Washington: NASA has announced that its Psyche mission, aiming to explore a metal-rich asteroid, is on track for liftoff in October.
The Psyche mission is a journey to a unique metal-rich asteroid of the same name, orbiting the Sun between Mars and Jupiter.
The probe is set to launch atop a SpaceX Falcon Heavy from NASA’s Kennedy Space Center’s Launch Complex 39A in Florida at 10.38 a.m. EDT on October 5.
The mission may help scientists understand more about how planets form.
The spacecraft’s solar arrays are folded like an envelope into their stowed position. Xenon gas — fuel for the journey to the asteroid belt — is loaded. All four thrusters have passed their final tests. Engineers have confirmed the massive high-gain antenna is set to transmit data. The software is tested and ready.
The science instruments — a multispectral imager, magnetometer, and gamma-ray and neutron spectrometer — that will investigate the asteroid Psyche are also poised for action, the agency said.
“These missions take so many people and so much meticulous, rigorous, personally driven work,” said Lindy Elkins-Tanton, principal investigator for Psyche at Arizona State University, in a statement.
“I am ready to be ecstatic. We all are, but we are not ecstatic yet. Let’s launch and establish communications — then we can scream, jump, and hug each other!”

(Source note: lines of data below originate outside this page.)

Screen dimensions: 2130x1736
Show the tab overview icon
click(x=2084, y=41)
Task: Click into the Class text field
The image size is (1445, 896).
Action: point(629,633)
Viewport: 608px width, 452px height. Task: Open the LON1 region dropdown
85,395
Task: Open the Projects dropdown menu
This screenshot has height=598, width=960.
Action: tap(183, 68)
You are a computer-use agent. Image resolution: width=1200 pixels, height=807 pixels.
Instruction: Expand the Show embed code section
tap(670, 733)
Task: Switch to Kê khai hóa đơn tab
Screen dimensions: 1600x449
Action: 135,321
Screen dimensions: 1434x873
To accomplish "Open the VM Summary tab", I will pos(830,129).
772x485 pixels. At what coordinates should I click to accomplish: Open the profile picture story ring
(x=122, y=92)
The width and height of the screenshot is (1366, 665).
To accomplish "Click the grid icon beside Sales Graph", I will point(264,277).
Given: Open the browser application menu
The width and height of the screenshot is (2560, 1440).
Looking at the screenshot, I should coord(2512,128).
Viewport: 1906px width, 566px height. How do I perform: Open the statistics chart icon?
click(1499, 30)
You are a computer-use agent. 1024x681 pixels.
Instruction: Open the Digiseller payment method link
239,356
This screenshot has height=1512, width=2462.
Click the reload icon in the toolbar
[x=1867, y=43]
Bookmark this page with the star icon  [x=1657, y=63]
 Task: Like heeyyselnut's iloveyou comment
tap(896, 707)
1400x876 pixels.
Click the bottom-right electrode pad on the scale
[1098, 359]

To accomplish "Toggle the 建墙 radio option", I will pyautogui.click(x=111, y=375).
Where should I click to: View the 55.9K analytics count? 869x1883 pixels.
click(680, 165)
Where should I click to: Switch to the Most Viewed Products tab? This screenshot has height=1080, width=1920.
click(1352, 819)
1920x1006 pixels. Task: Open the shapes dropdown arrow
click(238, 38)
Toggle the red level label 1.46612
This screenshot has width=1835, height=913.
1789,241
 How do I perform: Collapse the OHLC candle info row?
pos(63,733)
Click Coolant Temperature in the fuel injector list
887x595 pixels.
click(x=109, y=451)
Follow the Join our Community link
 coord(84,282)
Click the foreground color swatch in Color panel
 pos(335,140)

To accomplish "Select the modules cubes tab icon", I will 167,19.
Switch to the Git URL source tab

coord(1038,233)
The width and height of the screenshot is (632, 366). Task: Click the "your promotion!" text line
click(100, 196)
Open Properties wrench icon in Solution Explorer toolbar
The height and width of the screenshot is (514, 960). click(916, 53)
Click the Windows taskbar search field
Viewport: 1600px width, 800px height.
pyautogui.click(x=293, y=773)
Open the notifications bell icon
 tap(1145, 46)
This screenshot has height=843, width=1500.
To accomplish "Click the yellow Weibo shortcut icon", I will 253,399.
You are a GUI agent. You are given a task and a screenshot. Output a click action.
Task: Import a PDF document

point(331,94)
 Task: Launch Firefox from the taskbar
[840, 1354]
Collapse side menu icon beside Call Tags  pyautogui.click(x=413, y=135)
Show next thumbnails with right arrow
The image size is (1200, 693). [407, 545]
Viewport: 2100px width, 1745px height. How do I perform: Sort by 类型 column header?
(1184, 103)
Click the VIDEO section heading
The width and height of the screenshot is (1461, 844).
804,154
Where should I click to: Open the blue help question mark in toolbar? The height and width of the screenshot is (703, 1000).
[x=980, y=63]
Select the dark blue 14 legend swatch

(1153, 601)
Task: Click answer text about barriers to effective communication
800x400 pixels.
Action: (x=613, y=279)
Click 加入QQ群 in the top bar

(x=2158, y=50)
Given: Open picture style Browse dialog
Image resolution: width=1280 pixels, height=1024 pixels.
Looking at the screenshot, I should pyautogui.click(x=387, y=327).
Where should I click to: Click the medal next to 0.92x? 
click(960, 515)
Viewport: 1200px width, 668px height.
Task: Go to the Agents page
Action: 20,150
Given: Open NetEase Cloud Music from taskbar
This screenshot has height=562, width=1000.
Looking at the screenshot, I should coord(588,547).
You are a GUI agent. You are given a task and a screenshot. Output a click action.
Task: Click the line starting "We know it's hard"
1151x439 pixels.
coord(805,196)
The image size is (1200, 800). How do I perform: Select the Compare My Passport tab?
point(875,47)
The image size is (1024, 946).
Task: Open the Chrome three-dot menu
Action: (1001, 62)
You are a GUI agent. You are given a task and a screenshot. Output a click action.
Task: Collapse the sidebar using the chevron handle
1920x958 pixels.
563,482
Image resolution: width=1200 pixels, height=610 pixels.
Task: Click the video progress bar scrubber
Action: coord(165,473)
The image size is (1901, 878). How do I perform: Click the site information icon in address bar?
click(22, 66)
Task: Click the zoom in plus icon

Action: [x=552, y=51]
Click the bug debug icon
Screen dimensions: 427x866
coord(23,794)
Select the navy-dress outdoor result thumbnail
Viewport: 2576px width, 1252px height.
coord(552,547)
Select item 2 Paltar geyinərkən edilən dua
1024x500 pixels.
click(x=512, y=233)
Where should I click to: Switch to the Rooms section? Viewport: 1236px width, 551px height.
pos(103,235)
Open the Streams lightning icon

Within two weeks, technicians will begin encapsulating the spacecraft in its payload fairing — the cone at the top of the rocket — and the spacecraft will move to SpaceX facilities at Kennedy Center.
After escaping Earth’s gravity, Psyche will use solar electric propulsion to accomplish its six-year journey to the asteroid. The efficient propulsion system works by accelerating and expelling charged atoms, or ions, of the neutral gas xenon — creating a thrust that gently propels the spacecraft with a force akin to what you’d feel holding a single AA battery in your hand.
Technicians recently loaded 1,085 kilograms of xenon onto the spacecraft over the course of about two weeks.
Measuring roughly 279 kilometres at its widest point, the asteroid Psyche presents a unique opportunity to explore a metal-rich body that may be part of a core of a planetesimal, the building block of an early planet.
Once the spacecraft reaches Psyche in the main asteroid belt between Mars and Jupiter, it will spend about 26 months orbiting the asteroid, gathering images and other data that will tell scientists more about its history and what it is made of.